Please output the following records exactly. Leave every image out.
═══ DATA TO PROCESS ═══
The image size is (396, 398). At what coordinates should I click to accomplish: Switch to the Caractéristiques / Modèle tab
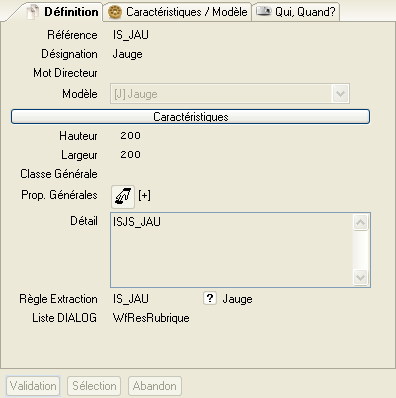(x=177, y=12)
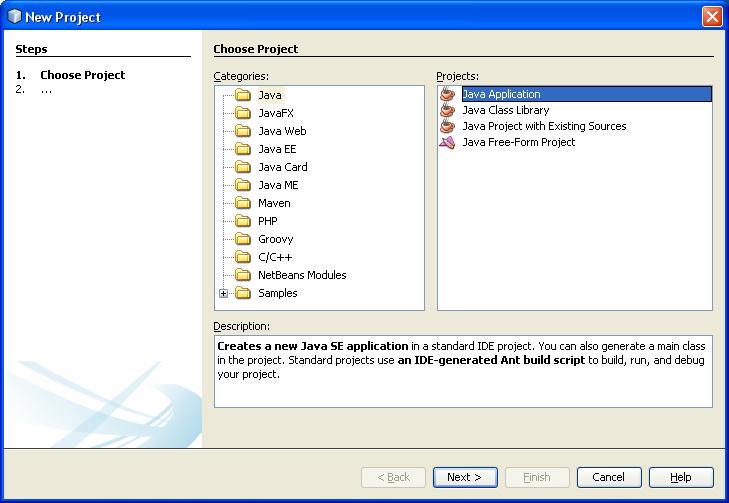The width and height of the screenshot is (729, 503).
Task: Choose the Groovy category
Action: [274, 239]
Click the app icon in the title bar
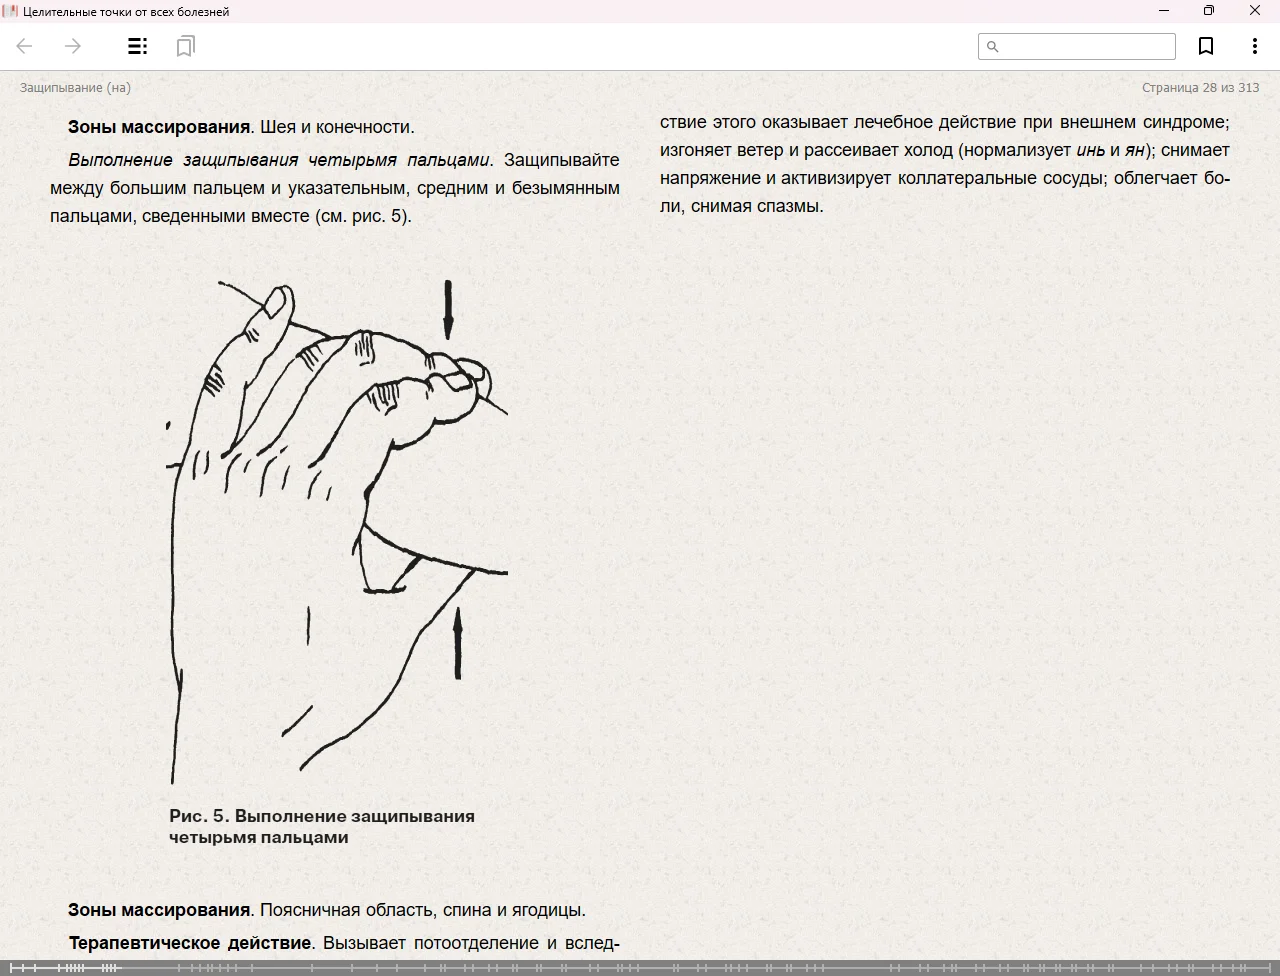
═══
RESPONSE TO THIS EXERCISE:
The image size is (396, 398). At what coordinates should I click to accomplish: Switch to the Caractéristiques / Modèle tab
(x=177, y=12)
The width and height of the screenshot is (729, 503).
Task: Choose the Groovy category
Action: [274, 239]
Click the app icon in the title bar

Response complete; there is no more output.